Ama maalesef işletme sahipleri, binaların projelerini çizdirirken yangın merdivenleri projede gösterir. İnşaat tamamlanıncaya kadar da yangın merdivenini binaya montajını yaptırır. Belediyelerden ruhsat aldıktan sonra yangın merdivenleri bazı sıkıntılara neden olduğu gerekçesiyle kestirirler.
İşte bunlardan birisi de dünkü Anadolu ve Yeni Gün Gazetelerine haber olmuş. İşletmeciliğini Ethem Ülkü’nün yaptığı Batıkent’teki Twentysix 26 isimli düğün salonu. Batıkent’teki Twentysix 26 isimli düğün salonun sahibi Ethem Ülkü, düğün salonunun mevcut iki ayrı yangın merdiveninden birisini kestirmiş.
Olası bir yangın anında insanlar normal merdivenleri kullanamaz ise mecburen bu yangın merdiveninden tahliye olacaklar. Yangın merdiveni de kesildiğine göre o gün düğüne veya herhangi bir organizasyona gelen vatandaşlar yangın merdiveninin kesilmesinden dolayı o binadan nasıl tahliye edilecekler?
İşletme sahibi Ethem Ülkü, kanun gereği olması gereken yangın merdivenini kestirirken olası bir yangında içeride olan insanların nasıl tahliye edileceklerini düşünmedi mi?
 
YANGIN MERDİVENİNİ
KESMEK BÜYÜK SUÇ
Büyükşehir Belediyesi İtfaiye Daire Başkanlığı, yapılan bir ihbar üzerine Batıkent’teki Twentysix 26 isimli düğün salonunun ‘yangın merdiveni yok’ diye rapor tutarak Tepebaşı İlçesi sınırları içerisinde olmasından dolayı bu raporu Tepebaşı Belediyesi’ne göndermiş.
 
Tepebaşı Belediyesi, Büyükşehir Belediyesi İtfaiye Daire Başkanlığı tarafından kendilerine ulaştırılan rapor doğrultusunda yapılması gereken kanuni işlemi yaptı mı acaba?
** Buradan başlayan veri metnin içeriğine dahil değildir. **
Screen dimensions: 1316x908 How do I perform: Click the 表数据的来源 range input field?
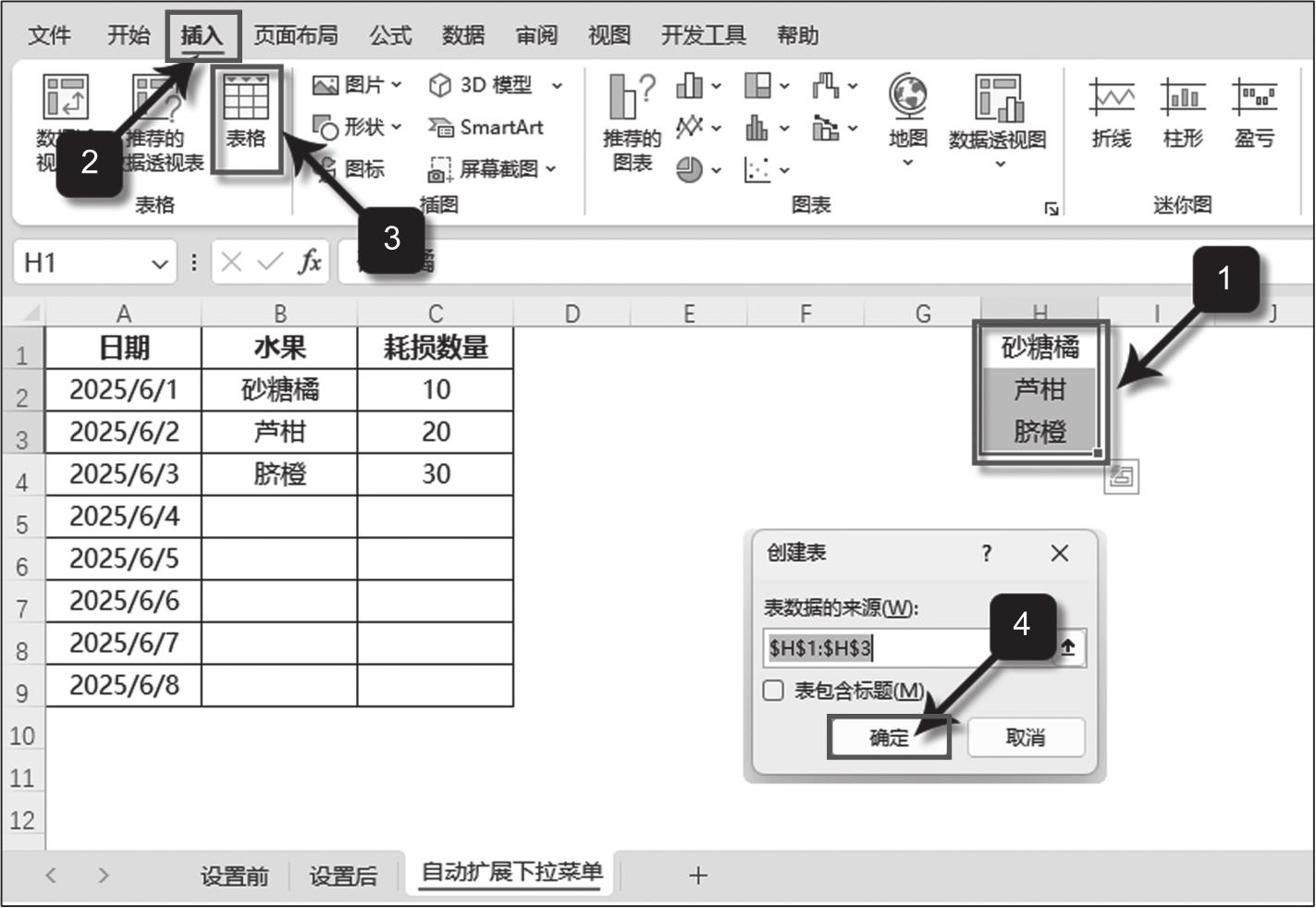[x=906, y=648]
Bunu şahsım adına merak etmiyorum. Bugüne kadar adı geçen düğün salonuna bir kez dahi gitmedim. Bundan sonra da tehlike arz ettiği için de gitmem.
 
Ancak o düğün salonun da belki de hafta 3-4 defa düğün oluyor. Her düğün de davetli sayısı 500 kişiden aşağı olmuyor. Kimi düğünlerde bu rakamın 700-800’e çıktığını görüyoruz.
Bu nedenle Tepebaşı Belediyesi kanun gereği olması gereken yangın merdivenini kesen Batıkent’teki Twentysix 26 düğün salonun işletmecisi hakkında yapılması gereken yasal uygulamayı yapmalı. Ceza kesilmesi gerekiyorsa cezasını kesmeli. Hepsinden daha önemlisi o kesilen yangın merdivenin yeniden kesilen yerine yaptırılmasını sağlamalıdır.
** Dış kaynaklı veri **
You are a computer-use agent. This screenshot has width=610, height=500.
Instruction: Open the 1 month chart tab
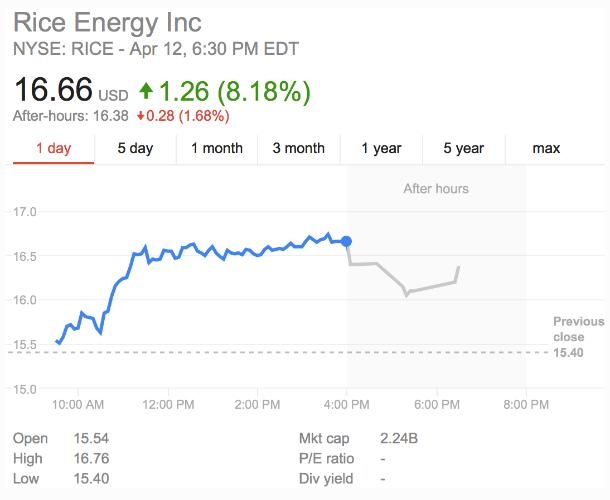pos(217,148)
Kanun ve yönetmelik diyor ki;
 
‘Kesilen ve kaldırılan yangın merdivenin kesilmiş veya kaldırılmış olduğunun resmen tespitinden 5 gün sonra yenisi yerine konulmak zorunda.’
Yarın bir olumsuzluk yaşanması halinde, Büyükşehir Belediyesi İtfaiye Daire Başkanlığının Tepebaşı Belediyesine,’bu işletmenin mevcut olan yangın merdiveni kesilmiş. Gerekeni yapın’ diye tuttuğu zabtı iletmesine rağmen, Tepebaşı Belediyesi işletme sahibine,’5 gün içerisinde kaldırıldığınız yangın merdivenini yerine yaptırın’ demediği için işletme sahibi kadar sorumlu tutulur.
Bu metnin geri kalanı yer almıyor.